Exertional dyspnoea in interstitial lung diseases: the clinical utility of cardiopulmonary exercise testing

Abstract

Interstitial lung diseases (ILDs) represent a heterogeneous group of pathologies characterised by alveolar and interstitial damage, pulmonary inflammation (usually associated with fibrosis), decreased lung function and impaired gas exchange, which can be attributed to either a known or an unknown aetiology. Dyspnoea is one of the most common and disabling symptoms in patients with ILD, significantly impacting quality of life. The mechanisms causing dyspnoea are complex and not yet fully understood. However, it is recognised that dyspnoea occurs when there is an imbalance between the central respiratory efferent drive and the response of the respiratory musculature. The respiratory derangement observed in ILD patients at rest is even more evident during exercise. Pathophysiological mechanisms responsible for exertional dyspnoea and reduced exercise tolerance include altered respiratory mechanics, impaired gas exchange, cardiovascular abnormalities and peripheral muscle dysfunction.This review describes the respiratory physiology of ILD, both at rest and during exercise, and aims to provide comprehensive and updated evidence on the clinical utility of the cardiopulmonary exercise test in the assessment and management of these pathological entities. In addition, the role of exercise training and pulmonary rehabilitation programmes in the ILD population is addressed.

FIGURE 1

Idiopathic and non-idiopathic interstitial lung disease (ILD).
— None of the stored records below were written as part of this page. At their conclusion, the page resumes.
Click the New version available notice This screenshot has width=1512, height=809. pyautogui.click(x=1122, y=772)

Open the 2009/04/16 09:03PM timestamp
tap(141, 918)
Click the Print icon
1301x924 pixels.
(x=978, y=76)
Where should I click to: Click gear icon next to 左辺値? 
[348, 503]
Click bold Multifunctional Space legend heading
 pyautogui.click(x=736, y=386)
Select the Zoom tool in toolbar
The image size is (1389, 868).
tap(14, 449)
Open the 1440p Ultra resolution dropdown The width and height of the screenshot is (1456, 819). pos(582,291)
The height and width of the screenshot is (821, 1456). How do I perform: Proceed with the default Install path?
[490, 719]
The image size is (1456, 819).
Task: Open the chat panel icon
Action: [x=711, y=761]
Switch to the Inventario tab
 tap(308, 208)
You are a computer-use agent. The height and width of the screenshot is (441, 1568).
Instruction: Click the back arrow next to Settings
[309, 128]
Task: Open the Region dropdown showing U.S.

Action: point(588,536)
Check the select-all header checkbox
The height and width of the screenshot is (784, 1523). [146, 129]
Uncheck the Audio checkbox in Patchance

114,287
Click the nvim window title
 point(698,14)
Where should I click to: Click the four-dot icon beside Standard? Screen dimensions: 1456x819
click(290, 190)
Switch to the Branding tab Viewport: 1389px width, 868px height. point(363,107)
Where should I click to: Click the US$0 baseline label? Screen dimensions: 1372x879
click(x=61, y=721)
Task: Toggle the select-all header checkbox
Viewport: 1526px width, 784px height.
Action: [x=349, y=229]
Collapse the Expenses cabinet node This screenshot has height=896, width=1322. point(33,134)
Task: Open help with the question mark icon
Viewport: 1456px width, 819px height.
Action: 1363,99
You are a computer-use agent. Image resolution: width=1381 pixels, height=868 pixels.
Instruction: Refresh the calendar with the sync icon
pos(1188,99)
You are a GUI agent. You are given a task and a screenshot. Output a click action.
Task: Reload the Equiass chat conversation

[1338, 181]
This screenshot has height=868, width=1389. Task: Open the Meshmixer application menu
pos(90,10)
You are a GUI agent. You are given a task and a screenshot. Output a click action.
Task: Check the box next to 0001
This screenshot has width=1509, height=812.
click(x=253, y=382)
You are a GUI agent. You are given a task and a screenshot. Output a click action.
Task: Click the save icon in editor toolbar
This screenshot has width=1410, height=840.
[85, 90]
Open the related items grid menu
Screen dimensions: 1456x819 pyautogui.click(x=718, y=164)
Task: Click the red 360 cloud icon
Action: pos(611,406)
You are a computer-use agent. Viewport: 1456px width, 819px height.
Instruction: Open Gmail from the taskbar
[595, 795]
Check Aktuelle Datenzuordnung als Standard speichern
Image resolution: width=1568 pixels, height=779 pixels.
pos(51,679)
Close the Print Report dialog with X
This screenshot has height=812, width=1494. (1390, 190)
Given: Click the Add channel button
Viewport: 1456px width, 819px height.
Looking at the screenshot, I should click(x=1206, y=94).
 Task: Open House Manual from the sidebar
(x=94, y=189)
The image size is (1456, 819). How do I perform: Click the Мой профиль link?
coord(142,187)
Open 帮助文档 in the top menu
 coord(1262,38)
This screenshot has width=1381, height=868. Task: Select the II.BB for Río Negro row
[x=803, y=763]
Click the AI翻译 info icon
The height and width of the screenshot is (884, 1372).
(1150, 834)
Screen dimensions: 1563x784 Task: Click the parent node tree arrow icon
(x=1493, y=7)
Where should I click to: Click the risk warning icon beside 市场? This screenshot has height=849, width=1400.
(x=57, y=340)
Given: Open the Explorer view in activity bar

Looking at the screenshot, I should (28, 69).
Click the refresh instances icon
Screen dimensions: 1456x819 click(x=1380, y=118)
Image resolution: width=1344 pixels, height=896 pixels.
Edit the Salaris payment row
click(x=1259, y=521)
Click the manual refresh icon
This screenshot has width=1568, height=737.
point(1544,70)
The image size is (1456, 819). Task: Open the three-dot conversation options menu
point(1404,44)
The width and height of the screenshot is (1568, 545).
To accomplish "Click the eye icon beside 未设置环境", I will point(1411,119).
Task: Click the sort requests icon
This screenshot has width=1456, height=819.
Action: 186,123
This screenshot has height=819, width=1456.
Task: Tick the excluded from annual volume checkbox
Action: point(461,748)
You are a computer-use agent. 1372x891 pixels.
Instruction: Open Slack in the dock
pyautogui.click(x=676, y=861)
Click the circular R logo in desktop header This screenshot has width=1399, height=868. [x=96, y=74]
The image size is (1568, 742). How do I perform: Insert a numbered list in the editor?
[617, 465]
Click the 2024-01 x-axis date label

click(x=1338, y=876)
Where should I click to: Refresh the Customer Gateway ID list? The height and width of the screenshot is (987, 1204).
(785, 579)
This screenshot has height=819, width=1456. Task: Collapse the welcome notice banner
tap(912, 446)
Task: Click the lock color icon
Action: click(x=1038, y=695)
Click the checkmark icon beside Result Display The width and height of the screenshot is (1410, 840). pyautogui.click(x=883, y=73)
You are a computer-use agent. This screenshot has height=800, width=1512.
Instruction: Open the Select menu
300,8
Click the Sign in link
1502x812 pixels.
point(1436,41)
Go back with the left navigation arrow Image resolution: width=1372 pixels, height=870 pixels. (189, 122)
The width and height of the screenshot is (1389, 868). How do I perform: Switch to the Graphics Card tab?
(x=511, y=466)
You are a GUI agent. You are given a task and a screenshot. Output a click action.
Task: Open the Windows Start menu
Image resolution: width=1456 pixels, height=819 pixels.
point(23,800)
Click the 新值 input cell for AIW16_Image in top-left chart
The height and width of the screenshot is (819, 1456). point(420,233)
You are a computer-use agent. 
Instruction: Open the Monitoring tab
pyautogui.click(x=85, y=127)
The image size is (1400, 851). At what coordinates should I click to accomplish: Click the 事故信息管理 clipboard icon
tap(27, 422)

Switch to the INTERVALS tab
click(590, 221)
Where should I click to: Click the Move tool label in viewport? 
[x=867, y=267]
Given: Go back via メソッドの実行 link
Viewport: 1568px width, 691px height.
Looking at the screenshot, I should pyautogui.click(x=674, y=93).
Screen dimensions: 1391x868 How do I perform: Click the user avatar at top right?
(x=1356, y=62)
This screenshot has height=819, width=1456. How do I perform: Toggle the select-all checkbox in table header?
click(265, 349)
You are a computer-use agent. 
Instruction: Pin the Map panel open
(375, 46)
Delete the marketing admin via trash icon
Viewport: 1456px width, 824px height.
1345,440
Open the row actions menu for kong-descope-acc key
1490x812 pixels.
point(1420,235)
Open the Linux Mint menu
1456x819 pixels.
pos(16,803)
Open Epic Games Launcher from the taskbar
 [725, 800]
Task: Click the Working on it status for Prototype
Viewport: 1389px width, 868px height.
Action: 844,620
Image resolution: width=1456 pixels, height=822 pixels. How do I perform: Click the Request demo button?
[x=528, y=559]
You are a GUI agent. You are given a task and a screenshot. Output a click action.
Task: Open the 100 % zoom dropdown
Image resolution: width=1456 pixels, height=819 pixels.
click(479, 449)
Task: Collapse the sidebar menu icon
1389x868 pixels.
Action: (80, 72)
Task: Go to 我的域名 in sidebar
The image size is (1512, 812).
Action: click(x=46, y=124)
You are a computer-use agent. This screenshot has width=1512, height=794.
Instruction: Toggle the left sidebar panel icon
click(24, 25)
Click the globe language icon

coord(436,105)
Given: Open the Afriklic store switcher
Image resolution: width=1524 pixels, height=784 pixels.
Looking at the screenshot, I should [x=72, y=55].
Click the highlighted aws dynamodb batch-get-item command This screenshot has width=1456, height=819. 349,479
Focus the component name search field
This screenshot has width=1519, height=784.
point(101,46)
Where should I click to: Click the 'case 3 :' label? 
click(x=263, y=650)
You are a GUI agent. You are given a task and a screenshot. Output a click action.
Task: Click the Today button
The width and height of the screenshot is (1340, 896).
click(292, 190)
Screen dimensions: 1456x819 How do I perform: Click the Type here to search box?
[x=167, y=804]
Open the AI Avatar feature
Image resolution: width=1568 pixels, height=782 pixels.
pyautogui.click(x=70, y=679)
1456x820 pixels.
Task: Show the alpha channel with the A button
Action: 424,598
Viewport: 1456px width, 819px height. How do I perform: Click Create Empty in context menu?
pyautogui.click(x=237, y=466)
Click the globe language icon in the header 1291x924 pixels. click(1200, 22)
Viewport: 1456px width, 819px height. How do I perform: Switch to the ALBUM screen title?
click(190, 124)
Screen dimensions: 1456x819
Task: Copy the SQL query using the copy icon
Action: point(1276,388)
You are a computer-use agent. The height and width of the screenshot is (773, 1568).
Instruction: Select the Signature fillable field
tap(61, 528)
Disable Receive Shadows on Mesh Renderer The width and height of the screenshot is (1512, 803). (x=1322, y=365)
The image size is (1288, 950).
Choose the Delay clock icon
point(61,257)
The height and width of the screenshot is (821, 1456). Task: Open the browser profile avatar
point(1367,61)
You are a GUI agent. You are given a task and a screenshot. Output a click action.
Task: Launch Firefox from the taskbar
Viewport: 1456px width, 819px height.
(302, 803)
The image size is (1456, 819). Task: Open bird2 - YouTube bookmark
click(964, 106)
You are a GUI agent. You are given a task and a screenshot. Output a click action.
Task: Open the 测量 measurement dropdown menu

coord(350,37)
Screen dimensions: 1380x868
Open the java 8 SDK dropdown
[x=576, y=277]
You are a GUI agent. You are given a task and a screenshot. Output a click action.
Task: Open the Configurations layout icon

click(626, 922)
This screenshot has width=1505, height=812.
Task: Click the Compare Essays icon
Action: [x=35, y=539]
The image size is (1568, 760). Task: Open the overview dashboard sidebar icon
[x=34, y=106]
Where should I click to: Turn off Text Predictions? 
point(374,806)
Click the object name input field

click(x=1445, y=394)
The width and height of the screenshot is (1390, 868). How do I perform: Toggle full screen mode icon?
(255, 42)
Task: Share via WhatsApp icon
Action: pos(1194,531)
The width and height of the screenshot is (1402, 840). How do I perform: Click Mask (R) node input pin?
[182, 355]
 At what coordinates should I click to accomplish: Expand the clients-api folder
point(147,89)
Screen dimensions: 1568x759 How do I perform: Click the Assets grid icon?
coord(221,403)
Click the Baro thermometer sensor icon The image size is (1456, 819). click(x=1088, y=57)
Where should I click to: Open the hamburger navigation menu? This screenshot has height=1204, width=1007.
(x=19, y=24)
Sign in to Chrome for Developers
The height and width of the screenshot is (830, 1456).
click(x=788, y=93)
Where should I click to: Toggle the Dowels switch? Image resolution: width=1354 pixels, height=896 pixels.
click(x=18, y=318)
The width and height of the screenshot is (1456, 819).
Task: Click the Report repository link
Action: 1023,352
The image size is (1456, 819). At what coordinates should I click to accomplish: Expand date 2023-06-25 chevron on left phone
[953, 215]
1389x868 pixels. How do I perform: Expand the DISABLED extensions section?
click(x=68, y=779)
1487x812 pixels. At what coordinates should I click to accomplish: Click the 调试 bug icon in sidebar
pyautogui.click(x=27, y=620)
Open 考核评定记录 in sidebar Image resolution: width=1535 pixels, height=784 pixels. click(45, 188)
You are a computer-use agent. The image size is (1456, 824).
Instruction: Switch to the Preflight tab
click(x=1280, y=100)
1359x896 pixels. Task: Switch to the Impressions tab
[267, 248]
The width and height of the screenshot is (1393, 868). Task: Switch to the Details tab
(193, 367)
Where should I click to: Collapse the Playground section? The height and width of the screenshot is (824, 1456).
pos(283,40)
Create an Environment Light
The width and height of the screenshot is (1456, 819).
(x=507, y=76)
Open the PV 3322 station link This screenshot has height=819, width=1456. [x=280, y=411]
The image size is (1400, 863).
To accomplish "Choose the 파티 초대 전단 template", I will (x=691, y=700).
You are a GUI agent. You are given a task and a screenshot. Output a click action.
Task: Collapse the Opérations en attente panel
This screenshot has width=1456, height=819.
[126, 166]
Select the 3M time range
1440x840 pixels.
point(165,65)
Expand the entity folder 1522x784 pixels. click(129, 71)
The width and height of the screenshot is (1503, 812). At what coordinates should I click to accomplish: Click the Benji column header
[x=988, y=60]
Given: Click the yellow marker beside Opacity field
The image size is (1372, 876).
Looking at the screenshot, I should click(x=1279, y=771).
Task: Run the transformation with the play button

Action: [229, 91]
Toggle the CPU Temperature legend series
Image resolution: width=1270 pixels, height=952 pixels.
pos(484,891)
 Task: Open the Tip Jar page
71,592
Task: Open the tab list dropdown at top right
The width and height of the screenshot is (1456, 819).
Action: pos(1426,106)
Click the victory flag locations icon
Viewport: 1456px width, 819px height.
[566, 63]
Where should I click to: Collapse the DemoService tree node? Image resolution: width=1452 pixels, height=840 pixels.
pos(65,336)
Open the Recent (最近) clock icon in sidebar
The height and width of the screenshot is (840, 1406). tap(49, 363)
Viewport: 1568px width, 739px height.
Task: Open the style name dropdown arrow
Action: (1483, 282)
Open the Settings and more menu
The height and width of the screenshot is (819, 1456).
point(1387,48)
IIP: idiopathic interstitial pneumonia; CTD: connective tissue disease; IPAF: interstitial pneumonia with autoimmune features; LIP: lymphocytic interstitial pneumonia; PPFE: pleuroparenchymal fibroelastosis; COP: cryptogenic organising pneumonia; AIP: acute interstitial pneumonitis; IPF: idiopathic pulmonary fibrosis; NSIP: nonspecific interstitial pneumonia; RB: respiratory bronchiolitis; DIP: desquamative interstitial pneumonia.